Copy, word for word, everything in the material from the line that contains "Given: Open Montri Jankam's story link" down to the line that contains "Looking at the", including both of those lines.

▶ **DATA FOR THIS EXERCISE**
_ _ _ _ _

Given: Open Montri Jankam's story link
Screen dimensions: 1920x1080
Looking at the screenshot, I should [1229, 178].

_ _ _ _ _

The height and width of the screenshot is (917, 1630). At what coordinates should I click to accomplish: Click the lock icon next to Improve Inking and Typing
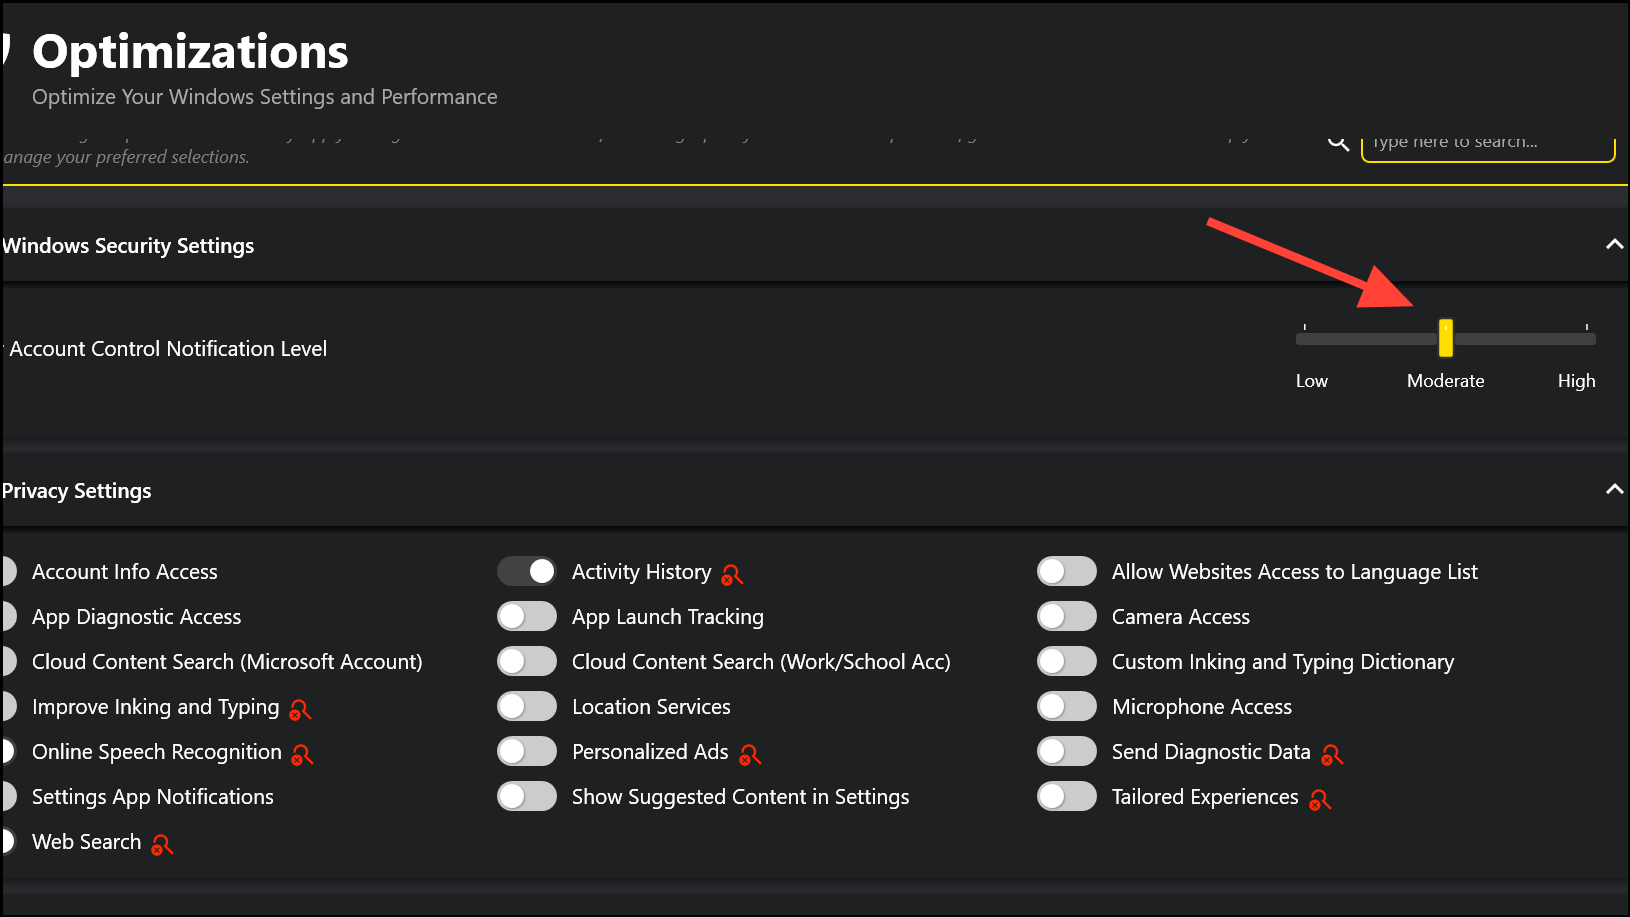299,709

_ _ _ _ _

▶ **RESULT BELOW**
Given: Open Montri Jankam's story link
Screen dimensions: 1920x1080
Looking at the screenshot, I should [1229, 178].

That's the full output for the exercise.